Attach the other two 2×4’s onto the top of the fencing wire. Now you have a 4×4 foot panel with fencing in between the 2×4 frame.

At this point, we made 7 more panels for a total of 8. We attached the panels together using hinges with removable pivot nails. When the chickens are small, we can use 3-4 panels. As the chickens grow, we can add more panels and make the enclosure larger. When we’re done using the enclosure, we simply remove the hinge nails, separate the panels, and stack them in the shed until next season.


The chicks arrive. CUTE!


One week later.


Three weeks later. They are so big!!


After 10 weeks, they are big enough to butcher.


We used cardboard boxes to transport the chickens to the butcher. After the chickens were taken, we broke the boxes down and recycled them. My parents gave me a vacuum sealer for my birthday, so I was able to bring the chickens home, break them up, vacuum seal, and freeze them. I boiled down the carcass to make a broth, and froze tubs of broth for later too. Now we have enough chicken for the year, and we got 10 organic (very locally raised) chicken for $16 a bird (4-5 pounds each).

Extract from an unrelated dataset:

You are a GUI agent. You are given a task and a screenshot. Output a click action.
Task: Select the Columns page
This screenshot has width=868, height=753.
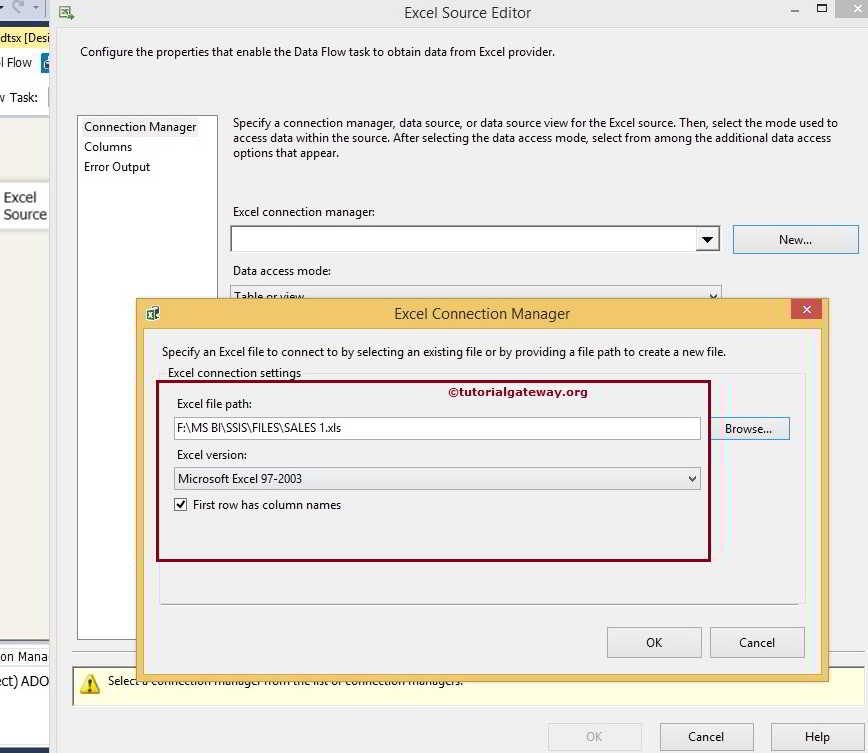[x=109, y=146]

One note: If you do your own chickens, make sure you “cool” the meat down before you freeze it. Remember, this isn’t meat that you bought from a store. That bird was alive an hour ago. It still has a lot of body heat radiating from it’s muscles. It also releases a gas that helps to decompose the body. This gas can spoil your meat. Put your birds on ice for several hours to cool down and gas before you seal and freeze it – this will help keep your meat fresh.